Work required
Keeping each word and mark in place, write out the full listing once more.

Material provided
##############################
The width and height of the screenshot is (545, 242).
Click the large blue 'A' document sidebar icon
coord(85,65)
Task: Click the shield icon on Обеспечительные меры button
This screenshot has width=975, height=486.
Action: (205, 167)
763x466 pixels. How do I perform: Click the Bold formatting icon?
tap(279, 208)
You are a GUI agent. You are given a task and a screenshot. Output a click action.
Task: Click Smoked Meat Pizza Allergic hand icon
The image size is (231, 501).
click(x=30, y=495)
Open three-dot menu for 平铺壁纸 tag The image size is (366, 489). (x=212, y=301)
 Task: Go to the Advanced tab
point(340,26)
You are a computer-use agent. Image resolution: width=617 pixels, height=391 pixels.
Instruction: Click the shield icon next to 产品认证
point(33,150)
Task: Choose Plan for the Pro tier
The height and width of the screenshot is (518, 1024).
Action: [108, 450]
##############################
Response to the task
The width and height of the screenshot is (545, 242).
Click the large blue 'A' document sidebar icon
coord(85,65)
Task: Click the shield icon on Обеспечительные меры button
This screenshot has width=975, height=486.
Action: (205, 167)
763x466 pixels. How do I perform: Click the Bold formatting icon?
tap(279, 208)
You are a GUI agent. You are given a task and a screenshot. Output a click action.
Task: Click Smoked Meat Pizza Allergic hand icon
The image size is (231, 501).
click(x=30, y=495)
Open three-dot menu for 平铺壁纸 tag The image size is (366, 489). (x=212, y=301)
 Task: Go to the Advanced tab
point(340,26)
You are a computer-use agent. Image resolution: width=617 pixels, height=391 pixels.
Instruction: Click the shield icon next to 产品认证
point(33,150)
Task: Choose Plan for the Pro tier
The height and width of the screenshot is (518, 1024).
Action: [108, 450]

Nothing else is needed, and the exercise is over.